Memoir | ‘The Homeland’ by Ashima Jain | CreativeWritingW-TBR

“Hello, India!” I yelled, and thousands of echoes bounced back. 
India – the land of my birth, called out with seemingly open arms, “I am here for you, welcome back!” 

From London to Bangalore – it’s been a year, a seismic change that transpired from our desire to live ‘the big Indian dream’. A dream came true when I returned to India after 11 years, with our British-born child, bringing a million memories back to life. 

The transition has been smooth, and I didn’t feel out of place for a single moment. The initial days of uneasy curiosity are long forgotten now with the mind calmer and routine resumed. We still have a lot to see and explore of this mystical land, but there is no rush, in fact there is an opportunity to savour as this time we are here for long.  

Unlike when in the UK, I have chosen to work part-time from home here, giving myself the luxury of time to recharge and indulge in my 4-year old. We live within a gated community, colloquially referred to as a ‘society’, in an apartment overlooking green spaces, water fountains, and an outdoor swimming pool. No doubt, it’s a life of privilege. While the society has all the amenities that one can find in a developed city, it has us wrapped in a warm social fabric akin to the 80s and 90s. Everybody knows everyone, kids mingle with careless abandon, the elderly share stories and the rest of us indulge in all kinds of chatter. No one seems to be in a hurry to get anywhere.

Our apartment, located across a dilapidated lake, is unhindered by high-rises and accentuated by swaying coconut trees. And when the night skies are clear, we feel closer to the heavens as we gaze in awe at the stars and the occasional planet. It is a secure bubble for a peaceful existence while just outside the gates, the road teems with life as local traders and shops go about their business briskly – ‘the India that is busy, noisy, eager, and chaotic’. Roads lined with a colourful melange of tiny shops; people squatting on the ground selling fresh flowers, fruits, plants, and pots; aromas of fresh-fried snacks rising above; the clamouring at shrines and small temples; all of this constant din is characteristically Indian. My ‘society’ is really an oasis, a contrast.

• SOURCE EXCERPT
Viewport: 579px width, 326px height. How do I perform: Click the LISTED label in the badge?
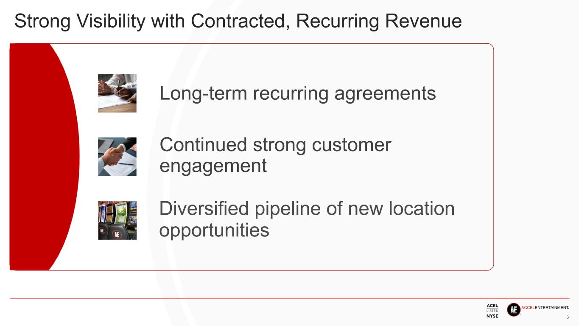click(492, 311)
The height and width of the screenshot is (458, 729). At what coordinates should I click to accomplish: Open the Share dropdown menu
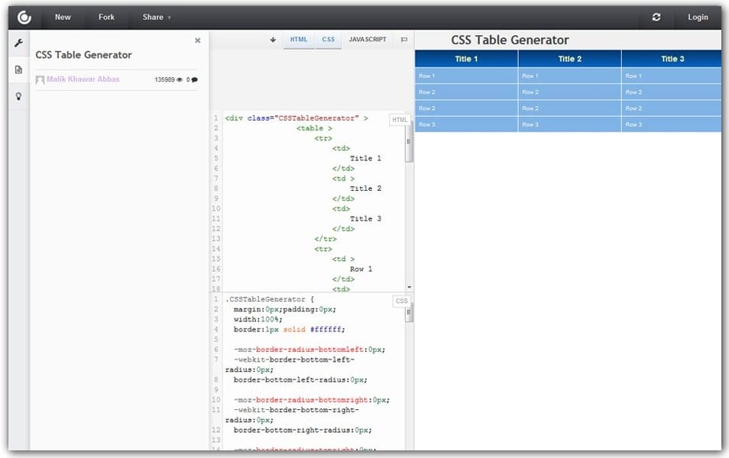(155, 18)
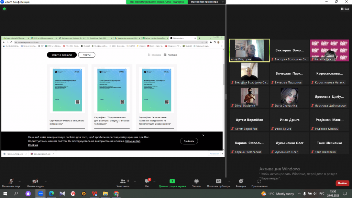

• CHALLENGE 1
In the memoir about moving from London to Bangalore, after how many years away did the writer return to India?
• CHALLENGE 2
Please pick up the memoir about moving from London to Bangalore after its final paragraph and carry it forward.

• FINAL RESULT 1
After 11 years.

• FINAL RESULT 2
Our suburban life as a young Indian family in Kingston-upon-Thames feels light years away in a span of only a year. Sometimes, I feel flashes from that time pass before my eyes, the freshness of a November morning or a stuffy commute back on the District line. The satisfaction of end-of-week work drinks, the delight of catching a play at the West End or simply taking a walk by the Thames with only the quacking of the ducks to break the stillness around. My morning commute on the suburban train into London Bridge, the sharpish nursery drop-off, a coffee-to-go at Pret’s, a lunch-time stroll to Borough market, early bedtimes for the little one and late night BBC binges for us. There was no dearth of these innumerable small and big moments that are now encapsulated in a scroll of memories. I feel the uncontrollable urge to hold, touch and feel those memories, all but in vain. I loved London, will always do, there isn’t another one like it. We had our reasons and things were said, but I am glad we parted as friends, and I would love to return some day to say to the city, that it will always hold a special place in my heart.

Here in Bangalore,  the purposeful yet mindful mornings deserve mention. The day starts with alerts, the arrival of my housemaid, milk and the daily newspaper delivered to the doorstep, some rigorous exercise or a game of table tennis before a hot breakfast and a fresh brew. I find it hard to complain when the weekday mornings are spent like this. I have come to draw unequivocal joy from such small things, probably more than I would like to believe. The smell of sun-soaked laundry or painstakingly chosen plastic-free fresh fruit and veg. From the sheer idleness of midday naps on summer days to just being more spontaneous and less planned; it is the little things, I have realised, that have the power to make a real difference to each day.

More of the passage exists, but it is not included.